_Exercise instructions_.
Lines with the word "computer" in them must be copied from the records below.

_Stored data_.
-.-.-

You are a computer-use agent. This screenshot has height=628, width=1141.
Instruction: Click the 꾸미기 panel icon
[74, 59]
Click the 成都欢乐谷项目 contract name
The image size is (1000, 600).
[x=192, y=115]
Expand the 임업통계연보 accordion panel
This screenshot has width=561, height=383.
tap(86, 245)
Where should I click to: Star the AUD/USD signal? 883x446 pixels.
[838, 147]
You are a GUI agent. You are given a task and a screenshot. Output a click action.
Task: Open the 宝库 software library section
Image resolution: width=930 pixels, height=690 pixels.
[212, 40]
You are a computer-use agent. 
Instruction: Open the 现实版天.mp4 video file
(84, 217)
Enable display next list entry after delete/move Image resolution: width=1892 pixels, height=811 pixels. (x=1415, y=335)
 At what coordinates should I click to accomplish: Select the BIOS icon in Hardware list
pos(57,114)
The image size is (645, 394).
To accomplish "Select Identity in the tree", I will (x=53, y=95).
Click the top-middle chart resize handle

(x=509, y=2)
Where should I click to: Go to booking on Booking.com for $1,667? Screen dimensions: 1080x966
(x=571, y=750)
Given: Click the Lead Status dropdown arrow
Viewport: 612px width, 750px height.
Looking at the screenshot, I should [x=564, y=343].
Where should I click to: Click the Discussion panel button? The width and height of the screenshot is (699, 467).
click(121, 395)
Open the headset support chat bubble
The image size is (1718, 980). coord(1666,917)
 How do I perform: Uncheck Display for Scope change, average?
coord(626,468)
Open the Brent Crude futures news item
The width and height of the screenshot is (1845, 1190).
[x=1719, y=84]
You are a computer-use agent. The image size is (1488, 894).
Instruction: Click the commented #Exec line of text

-.-.-

_Expected answer_.
You are a computer-use agent. This screenshot has height=628, width=1141.
You are a computer-use agent. 
You are a computer-use agent. The image size is (1488, 894).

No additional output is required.